» **REQUIRED WORK**:
Skip all lines in the entries below that come before the one containing "Switch to the 运动算例". Repeat that line and the rest exactly.
===== INPUT DATA
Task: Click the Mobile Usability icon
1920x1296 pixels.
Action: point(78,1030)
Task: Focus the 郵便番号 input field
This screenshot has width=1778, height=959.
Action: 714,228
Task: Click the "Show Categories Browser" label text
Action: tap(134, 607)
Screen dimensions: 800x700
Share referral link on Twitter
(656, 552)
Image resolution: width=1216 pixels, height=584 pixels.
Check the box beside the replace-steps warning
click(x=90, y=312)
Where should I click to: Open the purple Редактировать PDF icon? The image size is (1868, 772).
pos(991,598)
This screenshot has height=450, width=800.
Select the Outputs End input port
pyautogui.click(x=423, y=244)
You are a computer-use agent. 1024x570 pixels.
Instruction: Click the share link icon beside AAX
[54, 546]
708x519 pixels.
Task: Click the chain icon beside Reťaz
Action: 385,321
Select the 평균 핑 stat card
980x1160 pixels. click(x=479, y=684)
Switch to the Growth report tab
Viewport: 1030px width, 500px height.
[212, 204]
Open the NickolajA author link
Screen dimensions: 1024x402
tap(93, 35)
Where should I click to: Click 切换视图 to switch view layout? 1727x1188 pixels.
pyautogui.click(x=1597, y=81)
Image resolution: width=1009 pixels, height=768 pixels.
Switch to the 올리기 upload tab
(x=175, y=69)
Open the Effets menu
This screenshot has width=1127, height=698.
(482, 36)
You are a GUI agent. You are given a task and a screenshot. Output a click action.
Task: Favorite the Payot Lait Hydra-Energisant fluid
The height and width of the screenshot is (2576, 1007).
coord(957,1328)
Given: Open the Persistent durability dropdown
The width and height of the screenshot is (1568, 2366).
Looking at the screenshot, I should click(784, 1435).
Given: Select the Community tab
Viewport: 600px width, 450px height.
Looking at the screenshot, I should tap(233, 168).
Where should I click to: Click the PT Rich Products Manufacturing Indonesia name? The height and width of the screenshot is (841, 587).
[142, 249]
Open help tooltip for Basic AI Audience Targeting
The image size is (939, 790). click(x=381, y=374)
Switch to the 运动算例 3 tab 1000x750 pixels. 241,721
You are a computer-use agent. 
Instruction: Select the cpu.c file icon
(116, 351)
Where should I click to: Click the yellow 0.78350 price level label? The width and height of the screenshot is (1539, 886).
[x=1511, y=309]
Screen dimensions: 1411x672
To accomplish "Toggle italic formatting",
==========
» **WRITTEN ANSWER**:
Switch to the 运动算例 3 tab 1000x750 pixels. 241,721
You are a computer-use agent. 
Instruction: Select the cpu.c file icon
(116, 351)
Where should I click to: Click the yellow 0.78350 price level label? The width and height of the screenshot is (1539, 886).
[x=1511, y=309]
Screen dimensions: 1411x672
To accomplish "Toggle italic formatting",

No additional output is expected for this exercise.